ASSIGNED TASK A:
In the CRISPR-Cas9 passage, what are the short pieces of DNA introduced into the cell called?
ASSIGNED TASK B:
List everything the CRISPR-Cas9 passage states about the short pieces of DNA added to the cell.
ASSIGNED TASK C:
Pick up the passage on boosting CRISPR-Cas9 efficiency after its last sentence and write the next few sentences.

Scientists have found a new way to boost the efficiency of the gene-editing tool CRISPR-Cas9 by five times in most types of human cells.
This makes it easier to create and study knockout cell lines and potentially disable a mutant gene as a form of human therapy, according researchers from University of California Berkeley (UC Berkeley) in the US.
CRISPR-Cas9 is the go-to technique for knocking out genes in human cell lines to discover what the genes do, but the efficiency with which it disables genes can vary immensely.
Scientists are constantly discovering new genes or the proteins they code for, but it is much harder to figure out their role in the body or in disease.
The key to discovering this role is disabling the gene to see what happens when it is removed.
While CRISPR-Cas9 can accelerate the process of making knockout cell lines, researchers must sometimes make and screen many variations of the genetic scissors to find one that works well.
They found that this process can be made many times more efficient with a simple tweak.
The key is introducing into the cell, along with the CRISPR-Cas9 protein, short pieces of DNA that do not match any DNA sequences in the human genome.
The short pieces of DNA, called oligonucleotides, seem to interfere with the DNA repair mechanisms in the cell to boost the editing performance of even mediocre CRISPR-Cas9s between 2.5 and 5 times.

INFORMATION SHOWN:
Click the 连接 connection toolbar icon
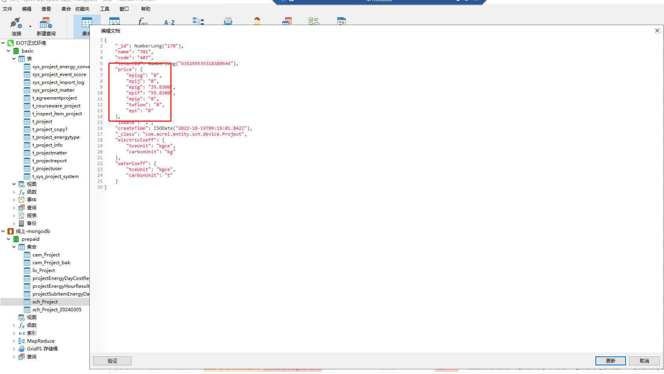Screen dimensions: 664x374 click(16, 24)
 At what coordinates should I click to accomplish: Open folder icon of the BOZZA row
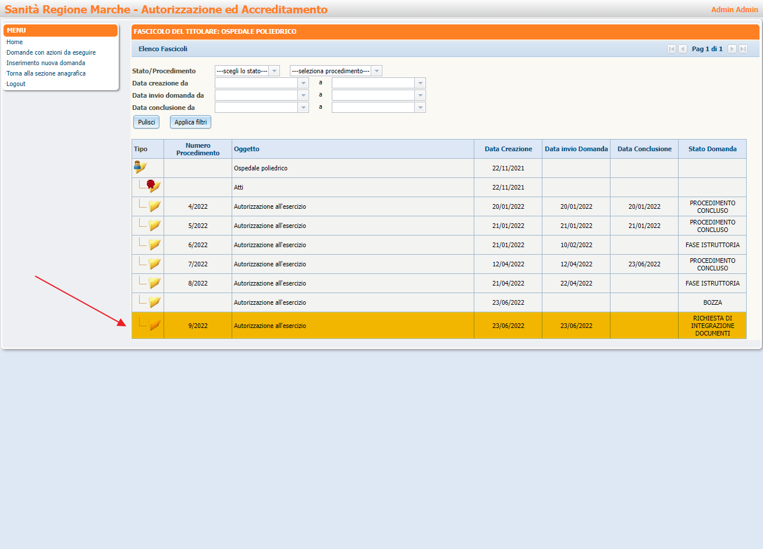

ANSWER SECTION A:
Oligonucleotides.

ANSWER SECTION B:
- They are introduced into the cell along with the CRISPR-Cas9 protein.
- They do not match any DNA sequences in the human genome.
- They are called oligonucleotides.
- They seem to interfere with the cell's DNA repair mechanisms.
- They boost the editing performance of even mediocre CRISPR-Cas9s by between 2.5 and 5 times.

ANSWER SECTION C:
“It turns out that if you do something really simple - just feed cells inexpensive synthetic oligonucleotides that have no homology anywhere in the human genome - the rates of editing go up as much as five times,” said Jacob Corm from UC Berkeley.
The technique boosts the efficiency of all CRISPR-Cas9s, even those that initially failed to work at all.
With higher efficiency, researchers will have better success at creating the knockouts they want, and then using those knockout cell lines to explore the function of a gene or a group of genes.
Since most long-lived cell lines are derived from cancer cells - including the very popular HeLa cell line - these cell lines typically have more than the normal two copies of each gene, researchers said.
This can make it difficult to knock out all copies at once and higher efficiency greatly increases the chance of success, they said.
The findings were published in the journal Nature Communications.